Text for analysis —

'''

Mild CLE. CT scan in patient with GOLD stage I COPD shows scattered centrilobular lucencies, separated by large regions of normal lung, involving an estimated 0.5% of upper lung zone.

Figure 4:

Moderate CLE. CT scan in patient with GOLD stage I COPD shows many well-defined centrilobular lucencies that occupy more than 5% of upper lung zone. PSE is seen in anteromedial right and left lungs.

Figure 5:

Confluent CLE. CT scan in patient with GOLD stage I COPD shows multiple lucencies that span several secondary pulmonary lobules (circled in left lung) but are not associated with extensive hyperexpansion of secondary pulmonary lobules or distortion of pulmonary architecture.

Figure 6:

Advanced destructive emphysema. CT scan in patient with GOLD stage I COPD shows hyperexpansion of secondary pulmonary lobules with distortion of pulmonary architecture.

Figure 7:

PLE related to α1-antitrypsin deficiency. CT scan through lower lungs shows widespread confluent areas of hyperlucency spanning one or several lobules. Some lobules, outlined by intact interlobular septa, appear hyperexpanded (arrowheads).

Figure 8:

Mild PSE. CT scan in smoker without COPD shows subpleural foci of low attenuation separated by intact interlobular septa along the mediastinum (arrows), measuring less than 1 cm.

Figure 9:

Substantial PSE. CT scan in patient with GOLD stage I COPD shows numerous well-demarcated areas of subpleural emphysema along chest wall and mediastinal pleural margins.

Figure 10:

Normal bronchial walls. CT scan in asymptomatic nonsmoker with normal spirometric findings demonstrates normal airways.

Figure 11:

Bronchial wall thickening. CT scan in cigarette smoker demonstrates marked thickening of segmental and subsegmental airways but no emphysema.

Figure 12:

Widespread small centrilobular nodules. Centrilobular nodules (circled) in cigarette smoker are suggestive of respiratory bronchiolitis. Mild CLE and PSE are also present.

Figure 13a:

Gas trapping at expiratory CT. (a) Inspiratory and (b) expiratory CT scans in patient with severe airway obstruction (GOLD stage III) but only minimal emphysema. Lung attenuation fails to increase on expiratory scan, which is indicative of diffuse gas trapping owing to small airway obstruction.

'''

Assignment 1 —
Decide whether each statement agrees with the emphysema captions: (a) the scan of mild PSE was taken in a smoker without COPD; (b) in the scan of confluent CLE, the lucencies come with extensive hyperexpansion of secondary pulmonary lobules; (c) the scan of bronchial wall thickening also shows emphysema. Answer yes or no for each, and quote the deciding words.
Assignment 2 —
Answer these questions from the emphysema captions.
(a) What GOLD stage does the patient in the gas trapping scans have?
(b) What estimated share of the upper lung zone is involved in the scan of mild CLE?
(c) Who was scanned to show normal bronchial walls?
Assignment 3 —
Copy the emphysema captions word for word, beginning at the words "Moderate CLE. CT" and stopping after "and left lungs.".

Given information —
'''

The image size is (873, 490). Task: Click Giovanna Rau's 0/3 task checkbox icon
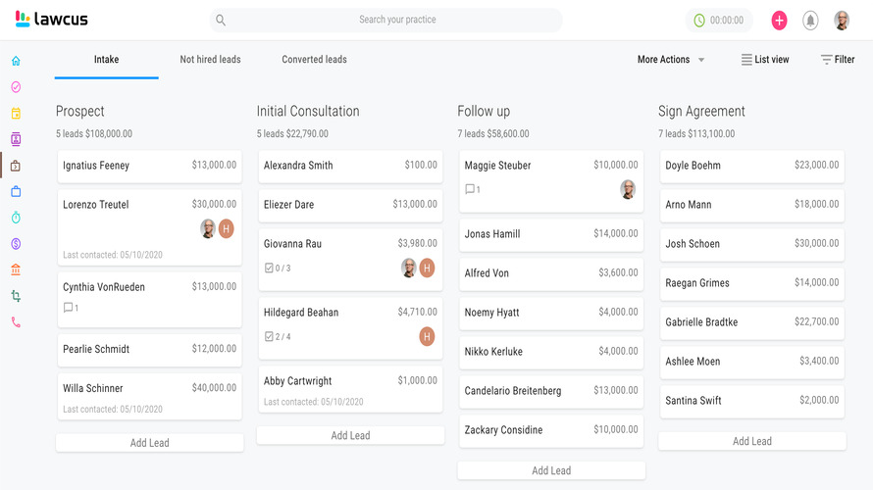coord(270,268)
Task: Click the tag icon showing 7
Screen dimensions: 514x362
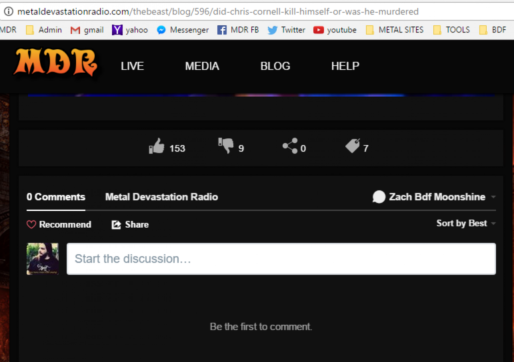Action: 353,146
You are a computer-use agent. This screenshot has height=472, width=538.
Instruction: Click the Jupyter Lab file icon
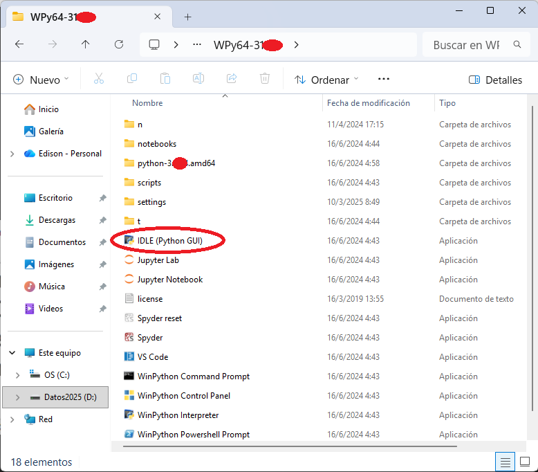coord(129,260)
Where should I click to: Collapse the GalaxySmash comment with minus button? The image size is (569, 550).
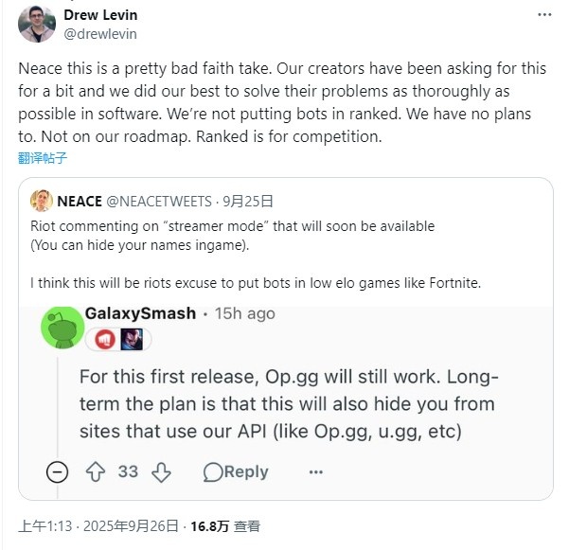56,471
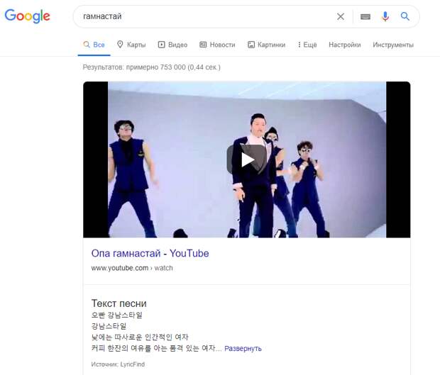
Task: Play the Gangnam Style video
Action: [x=246, y=159]
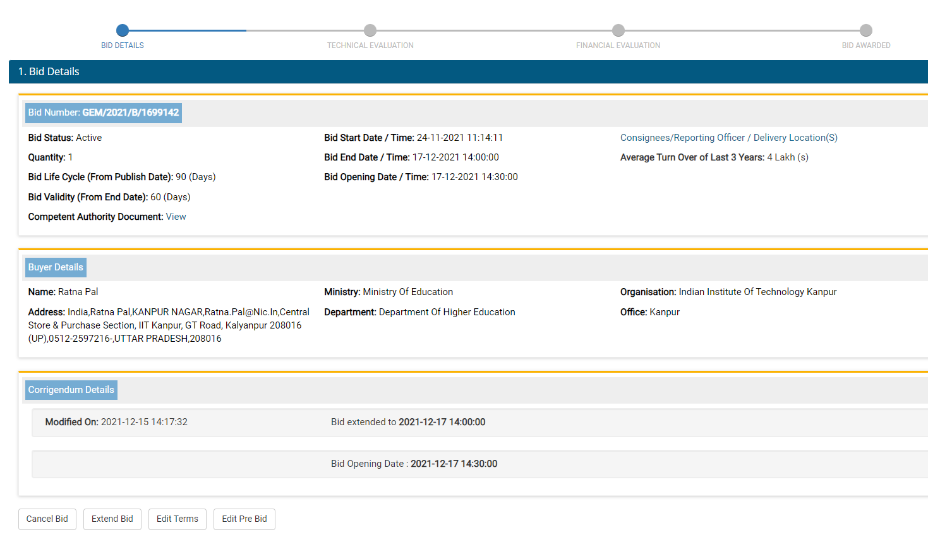The width and height of the screenshot is (928, 537).
Task: Select the TECHNICAL EVALUATION step label
Action: [370, 45]
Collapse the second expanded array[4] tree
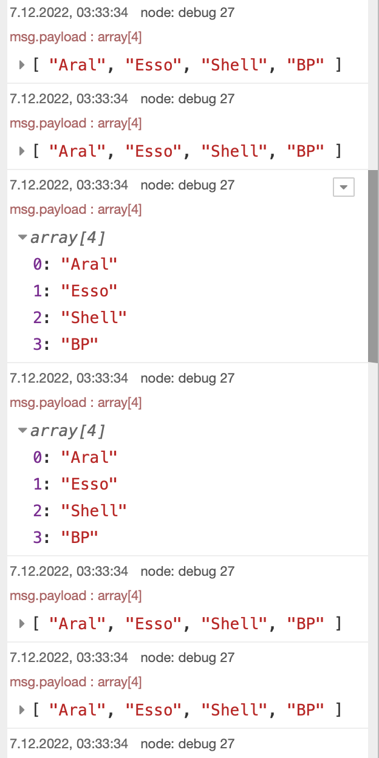This screenshot has height=758, width=379. pos(23,431)
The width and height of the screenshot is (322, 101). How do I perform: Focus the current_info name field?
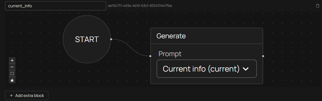pyautogui.click(x=55, y=6)
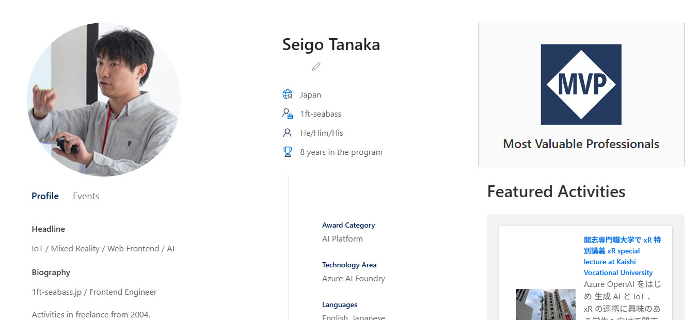The height and width of the screenshot is (320, 698).
Task: Click the 1ft-seabass.jp biography line
Action: [94, 292]
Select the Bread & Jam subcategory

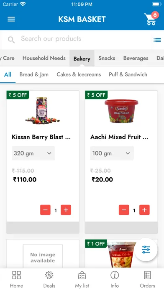[x=34, y=74]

'''

Written answer 1 —
(a) Yes: "CT scan in smoker without COPD"
(b) No: "but are not associated with extensive hyperexpansion of secondary pulmonary lobules or distortion of pulmonary architecture"
(c) No: "but no emphysema"

Written answer 2 —
(a) GOLD stage III
(b) 0.5%
(c) An asymptomatic nonsmoker with normal spirometric findings

Written answer 3 —
Moderate CLE. CT scan in patient with GOLD stage I COPD shows many well-defined centrilobular lucencies that occupy more than 5% of upper lung zone. PSE is seen in anteromedial right and left lungs.